__Exercise__
With both ends included, repeat exactly the lines of the entries below from the one containing "At what coordinates should I click to accomplish: Select" down to the one containing "Task: Click the French flag beside Paris SG", and no others.

__Stored data__
════

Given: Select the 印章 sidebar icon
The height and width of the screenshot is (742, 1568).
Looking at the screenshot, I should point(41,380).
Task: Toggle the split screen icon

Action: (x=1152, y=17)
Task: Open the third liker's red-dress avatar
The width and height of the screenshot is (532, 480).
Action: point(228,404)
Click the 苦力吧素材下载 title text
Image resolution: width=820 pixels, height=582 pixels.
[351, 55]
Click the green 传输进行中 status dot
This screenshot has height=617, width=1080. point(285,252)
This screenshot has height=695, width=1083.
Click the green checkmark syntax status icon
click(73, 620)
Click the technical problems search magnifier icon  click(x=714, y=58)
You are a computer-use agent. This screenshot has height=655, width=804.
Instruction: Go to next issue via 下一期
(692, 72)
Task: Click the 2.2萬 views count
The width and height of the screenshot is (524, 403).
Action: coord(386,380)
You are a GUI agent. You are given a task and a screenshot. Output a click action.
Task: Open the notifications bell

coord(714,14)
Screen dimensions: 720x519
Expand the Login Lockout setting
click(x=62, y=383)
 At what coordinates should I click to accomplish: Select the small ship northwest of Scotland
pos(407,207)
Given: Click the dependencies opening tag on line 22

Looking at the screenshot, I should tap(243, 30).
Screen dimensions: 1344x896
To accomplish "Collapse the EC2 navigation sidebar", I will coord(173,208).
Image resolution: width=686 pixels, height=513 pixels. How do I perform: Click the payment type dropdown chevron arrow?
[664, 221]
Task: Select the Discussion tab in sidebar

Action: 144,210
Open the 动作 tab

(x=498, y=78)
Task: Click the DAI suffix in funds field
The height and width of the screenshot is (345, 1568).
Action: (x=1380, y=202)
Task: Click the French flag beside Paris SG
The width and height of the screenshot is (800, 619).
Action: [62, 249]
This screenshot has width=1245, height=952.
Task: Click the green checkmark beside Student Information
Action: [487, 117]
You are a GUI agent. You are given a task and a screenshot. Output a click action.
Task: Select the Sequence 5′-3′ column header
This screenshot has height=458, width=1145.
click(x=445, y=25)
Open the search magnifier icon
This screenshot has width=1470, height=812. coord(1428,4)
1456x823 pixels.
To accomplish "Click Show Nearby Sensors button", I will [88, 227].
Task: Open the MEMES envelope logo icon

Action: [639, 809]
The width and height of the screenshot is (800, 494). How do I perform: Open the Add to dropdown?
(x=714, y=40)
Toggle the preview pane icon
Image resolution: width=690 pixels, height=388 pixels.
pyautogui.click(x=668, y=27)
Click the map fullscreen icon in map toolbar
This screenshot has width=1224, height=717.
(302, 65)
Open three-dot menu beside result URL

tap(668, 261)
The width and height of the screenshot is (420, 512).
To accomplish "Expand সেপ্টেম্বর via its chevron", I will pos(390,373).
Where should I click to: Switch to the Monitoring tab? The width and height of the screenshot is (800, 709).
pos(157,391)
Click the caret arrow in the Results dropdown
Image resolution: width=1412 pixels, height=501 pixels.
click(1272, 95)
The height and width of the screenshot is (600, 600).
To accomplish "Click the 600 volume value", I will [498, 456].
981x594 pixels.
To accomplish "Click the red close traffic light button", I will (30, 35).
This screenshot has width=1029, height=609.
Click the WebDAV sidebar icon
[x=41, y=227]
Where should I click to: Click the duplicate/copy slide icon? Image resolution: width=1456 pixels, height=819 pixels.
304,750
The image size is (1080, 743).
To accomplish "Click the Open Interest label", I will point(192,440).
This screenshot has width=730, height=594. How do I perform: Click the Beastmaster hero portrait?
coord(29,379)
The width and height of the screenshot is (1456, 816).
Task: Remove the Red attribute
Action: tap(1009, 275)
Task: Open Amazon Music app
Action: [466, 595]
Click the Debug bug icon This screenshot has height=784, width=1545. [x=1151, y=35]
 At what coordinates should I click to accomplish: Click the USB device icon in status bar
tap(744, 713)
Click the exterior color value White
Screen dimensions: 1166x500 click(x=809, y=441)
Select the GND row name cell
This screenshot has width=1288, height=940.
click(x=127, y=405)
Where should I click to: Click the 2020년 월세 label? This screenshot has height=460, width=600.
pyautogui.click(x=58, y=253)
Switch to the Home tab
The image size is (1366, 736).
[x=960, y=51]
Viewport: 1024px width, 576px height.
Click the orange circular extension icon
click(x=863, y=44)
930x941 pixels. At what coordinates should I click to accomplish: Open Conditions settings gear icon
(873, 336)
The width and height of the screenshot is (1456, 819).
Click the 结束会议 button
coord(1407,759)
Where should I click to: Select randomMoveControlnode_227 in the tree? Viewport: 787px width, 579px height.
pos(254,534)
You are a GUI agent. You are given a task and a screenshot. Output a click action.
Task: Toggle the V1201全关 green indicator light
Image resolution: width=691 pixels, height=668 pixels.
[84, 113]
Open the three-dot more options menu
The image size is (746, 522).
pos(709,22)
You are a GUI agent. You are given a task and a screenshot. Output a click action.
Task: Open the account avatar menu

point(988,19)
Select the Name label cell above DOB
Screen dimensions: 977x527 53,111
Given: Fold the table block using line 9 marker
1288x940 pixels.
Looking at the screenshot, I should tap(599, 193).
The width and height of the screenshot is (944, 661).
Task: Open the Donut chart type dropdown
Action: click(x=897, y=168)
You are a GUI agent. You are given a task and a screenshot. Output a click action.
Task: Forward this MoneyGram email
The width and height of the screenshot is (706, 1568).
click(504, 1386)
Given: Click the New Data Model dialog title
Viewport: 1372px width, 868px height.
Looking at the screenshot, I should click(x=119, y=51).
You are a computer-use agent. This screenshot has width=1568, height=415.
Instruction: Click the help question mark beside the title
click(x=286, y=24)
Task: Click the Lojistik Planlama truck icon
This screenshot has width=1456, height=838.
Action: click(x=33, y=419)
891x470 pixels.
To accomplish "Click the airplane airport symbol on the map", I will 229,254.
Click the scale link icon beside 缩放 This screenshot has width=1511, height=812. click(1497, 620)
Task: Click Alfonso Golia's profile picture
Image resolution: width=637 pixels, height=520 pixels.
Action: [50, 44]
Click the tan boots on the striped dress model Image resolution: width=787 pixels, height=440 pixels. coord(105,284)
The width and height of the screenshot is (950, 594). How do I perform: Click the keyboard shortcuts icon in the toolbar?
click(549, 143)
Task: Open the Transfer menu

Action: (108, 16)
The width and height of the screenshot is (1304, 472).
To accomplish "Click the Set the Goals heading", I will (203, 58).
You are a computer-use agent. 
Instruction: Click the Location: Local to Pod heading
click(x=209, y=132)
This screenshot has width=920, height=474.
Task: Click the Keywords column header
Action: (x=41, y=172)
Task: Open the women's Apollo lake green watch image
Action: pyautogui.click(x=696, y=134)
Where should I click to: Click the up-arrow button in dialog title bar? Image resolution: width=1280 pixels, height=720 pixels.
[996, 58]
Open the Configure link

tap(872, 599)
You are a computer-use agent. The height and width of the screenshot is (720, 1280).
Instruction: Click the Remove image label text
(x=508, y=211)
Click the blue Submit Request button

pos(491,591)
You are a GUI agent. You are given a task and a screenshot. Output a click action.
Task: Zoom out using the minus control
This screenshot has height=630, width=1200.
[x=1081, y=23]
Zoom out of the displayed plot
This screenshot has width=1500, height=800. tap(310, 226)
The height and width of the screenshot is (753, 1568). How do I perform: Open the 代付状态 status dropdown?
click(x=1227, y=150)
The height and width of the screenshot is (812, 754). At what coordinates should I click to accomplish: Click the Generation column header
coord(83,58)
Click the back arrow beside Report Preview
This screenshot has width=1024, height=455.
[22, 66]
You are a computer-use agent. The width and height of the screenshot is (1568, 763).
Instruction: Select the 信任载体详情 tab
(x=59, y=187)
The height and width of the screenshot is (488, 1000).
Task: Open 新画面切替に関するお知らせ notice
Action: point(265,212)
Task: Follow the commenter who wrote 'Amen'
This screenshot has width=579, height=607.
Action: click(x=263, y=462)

════

__Answer section__
 At what coordinates should I click to accomplish: Select the small ship northwest of Scotland
pos(407,207)
Given: Click the dependencies opening tag on line 22

Looking at the screenshot, I should tap(243, 30).
Screen dimensions: 1344x896
To accomplish "Collapse the EC2 navigation sidebar", I will coord(173,208).
Image resolution: width=686 pixels, height=513 pixels. How do I perform: Click the payment type dropdown chevron arrow?
[664, 221]
Task: Select the Discussion tab in sidebar

Action: 144,210
Open the 动作 tab

(x=498, y=78)
Task: Click the DAI suffix in funds field
The height and width of the screenshot is (345, 1568).
Action: (x=1380, y=202)
Task: Click the French flag beside Paris SG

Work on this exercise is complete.